Ba₄Bi₂ is an intermetallic compound combining barium and bismuth, belonging to the class of rare-earth and post-transition metal semiconductors under active research investigation. This material is primarily of academic and exploratory interest rather than established in high-volume industrial production, with potential applications in thermoelectric devices, optoelectronics, and solid-state physics research where the electronic structure of bismuth-containing phases offers unique band gap and carrier transport characteristics.
Ba₄Bi₄B₄O₁₆ is an oxyborate semiconductor compound combining barium, bismuth, and boron oxide constituents. This material belongs to the family of complex metal borates, which are primarily investigated for photonic and optoelectronic applications due to their unique electronic band structures and potential nonlinear optical properties. While not yet widely commercialized, compounds in this family are of research interest for UV-visible photonics, potential scintillator applications, and as functional ceramics in specialized electronics, offering designers an alternative platform for tuning optical and electronic response through compositional control.

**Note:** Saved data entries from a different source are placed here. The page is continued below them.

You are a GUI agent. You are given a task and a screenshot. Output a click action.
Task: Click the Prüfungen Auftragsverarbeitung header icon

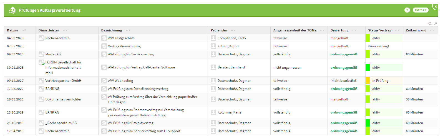tap(12, 10)
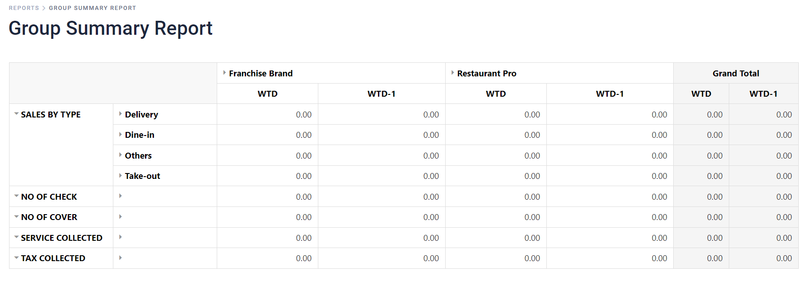Expand the Others row arrow
The height and width of the screenshot is (281, 806).
tap(121, 155)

Ba₄Bi₄O₁₀ is a complex oxide semiconductor compound belonging to the bismuth-barium oxide family, synthesized primarily for research and materials discovery applications. This material is investigated in academic and industrial R&D contexts for potential uses in photocatalysis, ferroelectrics, and optoelectronic devices, where its layered perovskite-related structure and electronic properties may offer advantages in light absorption or charge transport. While not yet widely deployed in production engineering, materials in this compositional space are of interest to researchers exploring alternatives to traditional semiconductors for specialized environmental remediation or energy conversion applications.
Ba₄Ca₂I₁₂ is a mixed halide perovskite semiconductor composed of barium, calcium, and iodine. This is a research-stage material being investigated for optoelectronic and photovoltaic applications, particularly as part of the broader family of inorganic halide perovskites that offer potential advantages in stability and tunability compared to organic-inorganic hybrids. Engineers would consider this material primarily in exploratory device development where thermal stability, radiation hardness, or simplified manufacturing (avoiding volatile organic precursors) are design priorities, though the material remains pre-commercialization.

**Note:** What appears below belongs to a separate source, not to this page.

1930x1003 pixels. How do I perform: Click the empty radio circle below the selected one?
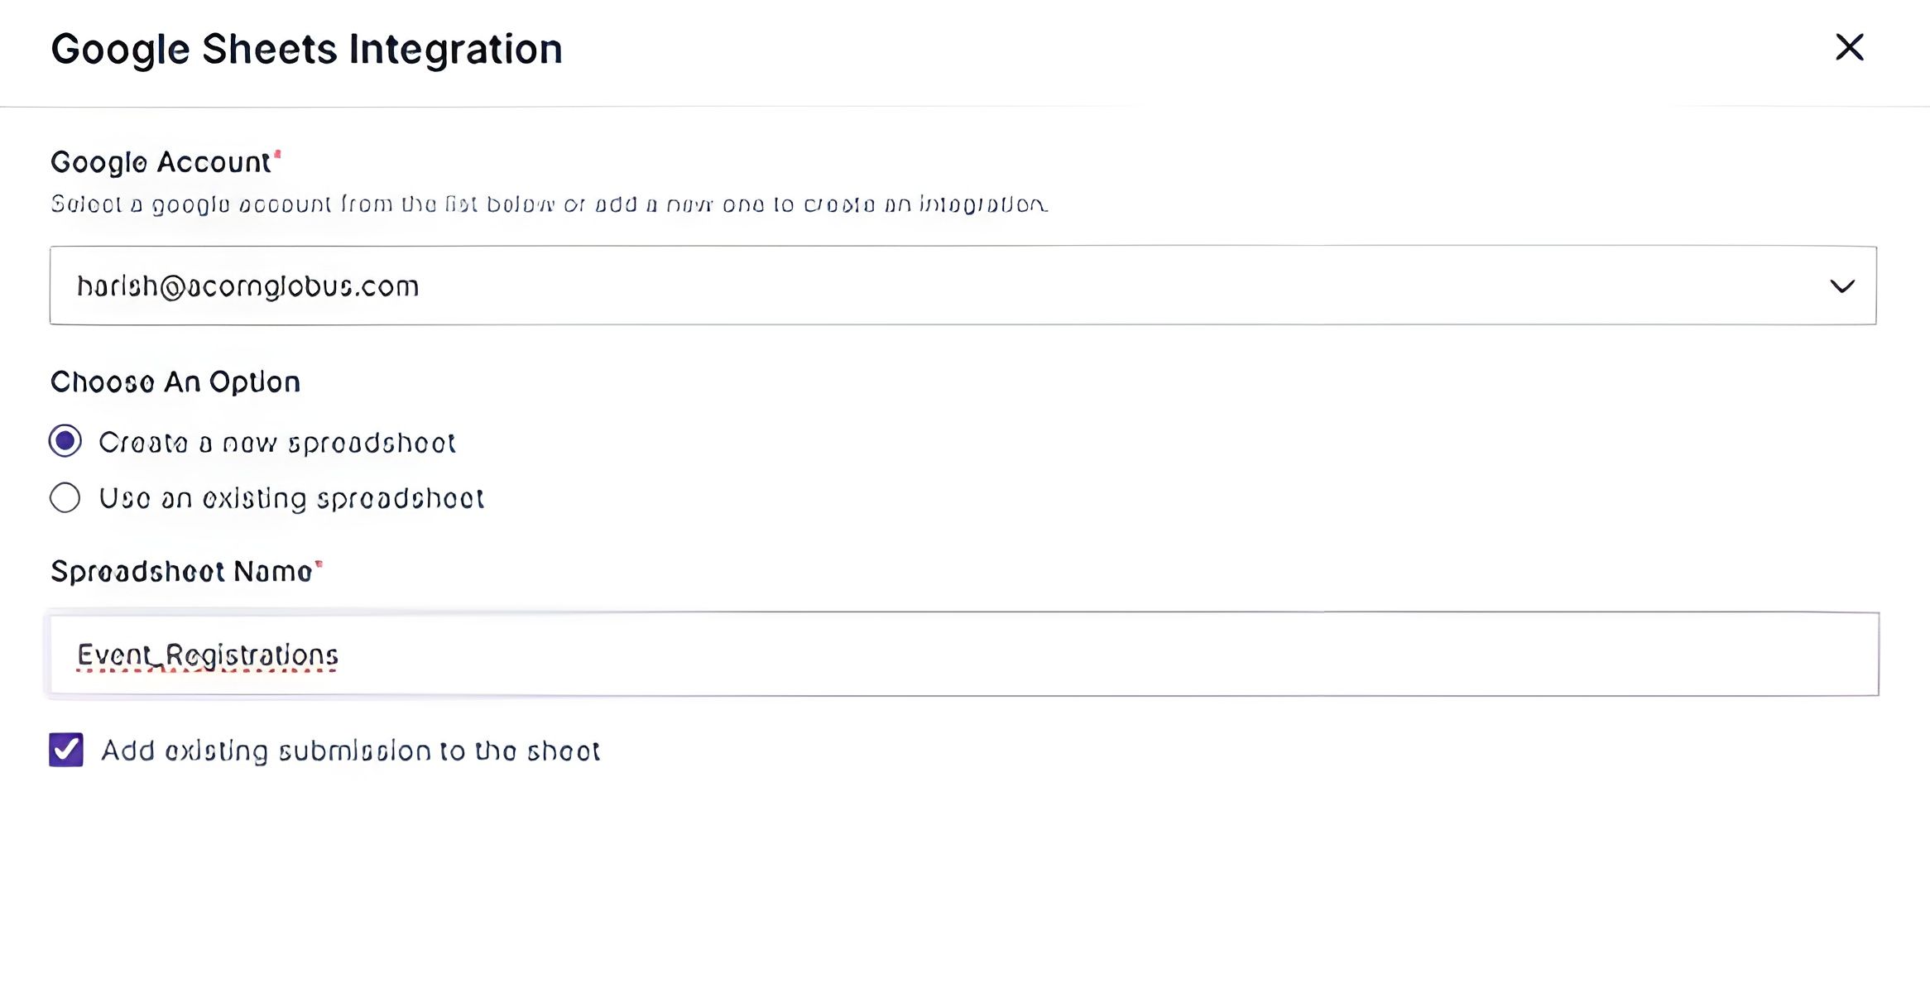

Ba₄Ca₂U₂O₁₂ is a complex mixed-metal oxide ceramic compound containing uranium, belonging to the family of actinide-bearing oxides. This is a research-phase material studied primarily for its structural and electronic properties rather than established commercial production, with potential applications in nuclear materials science, solid-state chemistry, and advanced ceramics research.

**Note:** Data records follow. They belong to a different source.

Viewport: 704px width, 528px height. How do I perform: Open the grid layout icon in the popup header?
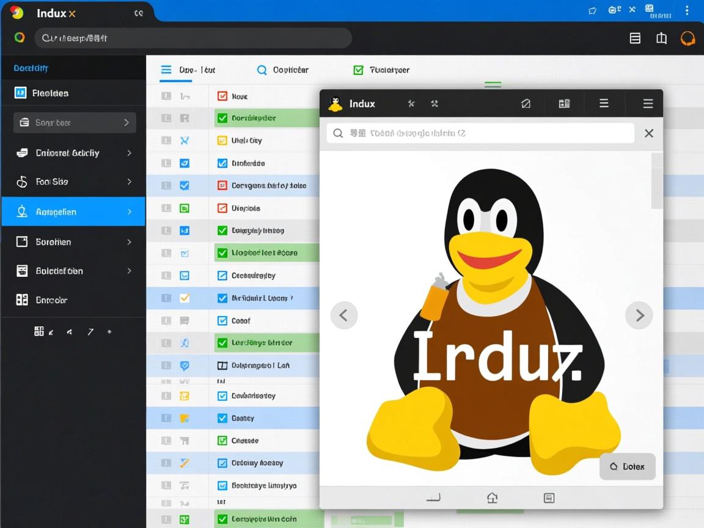(563, 103)
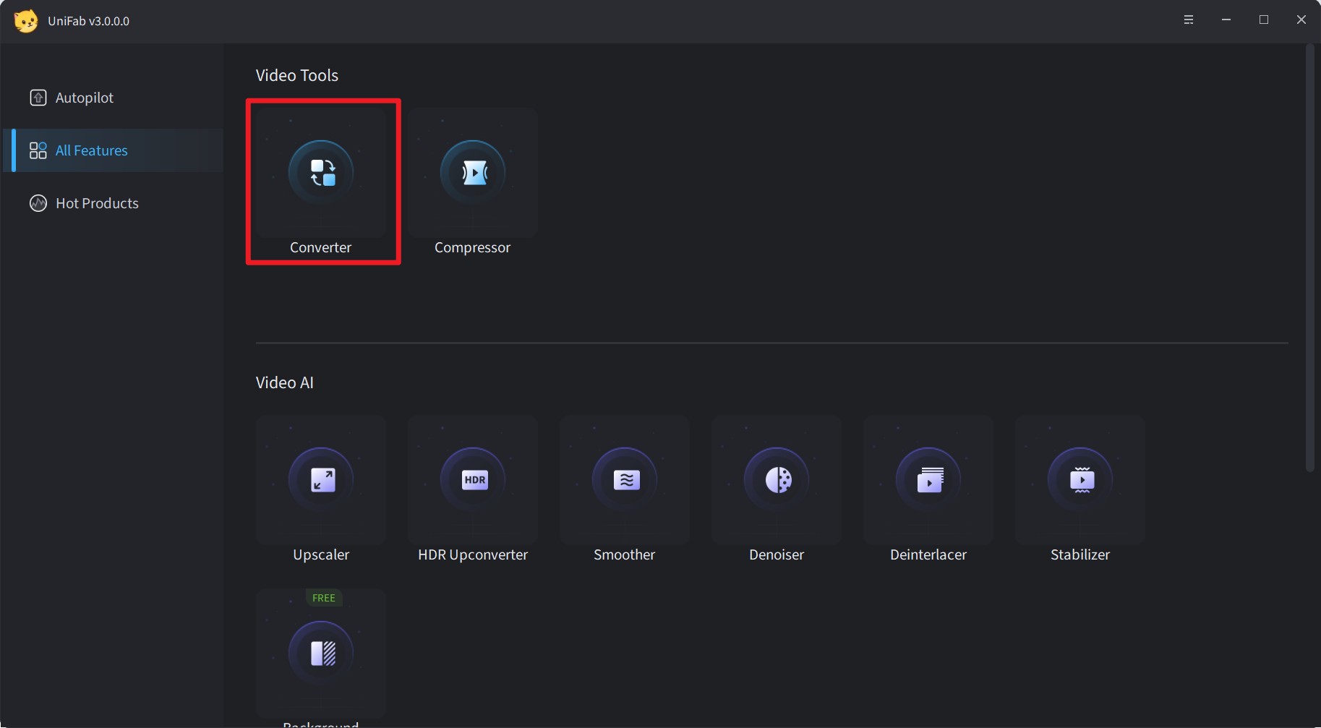
Task: Click the FREE badge on Background tool
Action: click(323, 598)
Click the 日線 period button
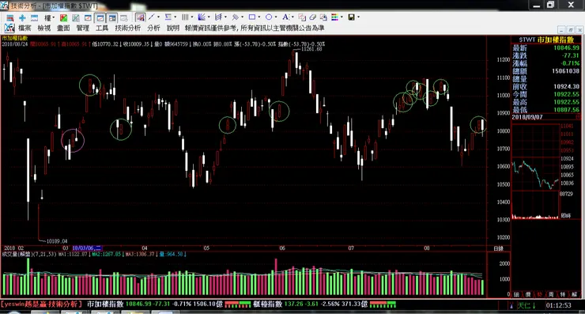 click(x=499, y=248)
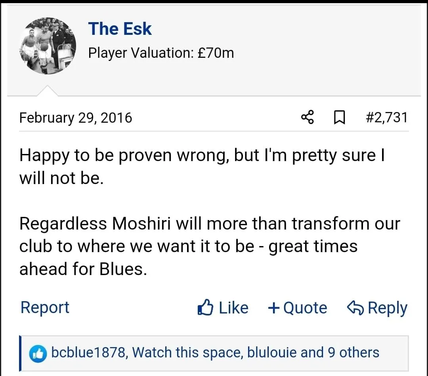This screenshot has width=428, height=376.
Task: Select blulouie in the likes list
Action: [x=272, y=353]
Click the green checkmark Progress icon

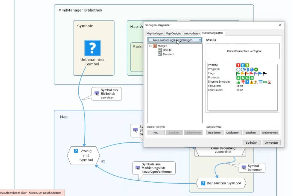256,69
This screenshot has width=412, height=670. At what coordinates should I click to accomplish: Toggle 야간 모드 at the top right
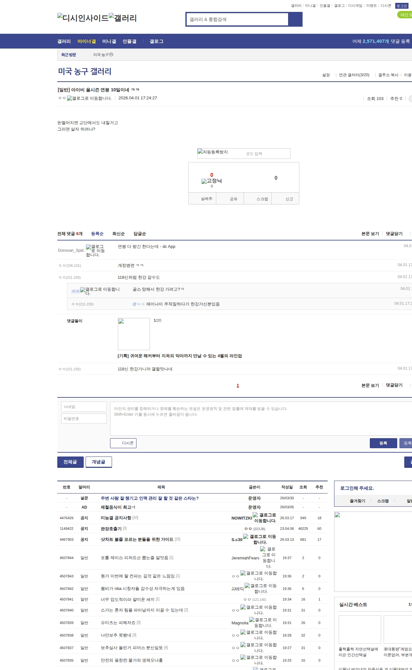pyautogui.click(x=405, y=15)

Ba₄Ca₄Ge₄ is an experimental intermetallic compound belonging to the barium-calcium-germanium system, representing a research-stage material rather than an established industrial product. This ternary phase is of scientific interest in solid-state chemistry and materials discovery, particularly for investigating crystal structure behavior and potential electronic properties within the alkaline-earth germanide family. Such compounds are typically explored for fundamental understanding of structure-property relationships rather than near-term commercial applications, though the germanium-based framework suggests potential relevance to semiconductor research or thermoelectric material development.
Ba₄Ca₄Si₄ is an experimental intermetallic compound belonging to the family of alkaline-earth silicides, combining barium, calcium, and silicon in a structured crystalline form. As a semiconductor material, it represents an emerging research compound with potential applications in solid-state electronics and thermoelectric devices, though industrial adoption remains limited and the material is primarily studied in academic and laboratory settings. Engineers may explore this compound for next-generation semiconducting materials where alkaline-earth-based systems offer advantages in thermal stability or specific electronic band structure properties relative to conventional semiconductor platforms.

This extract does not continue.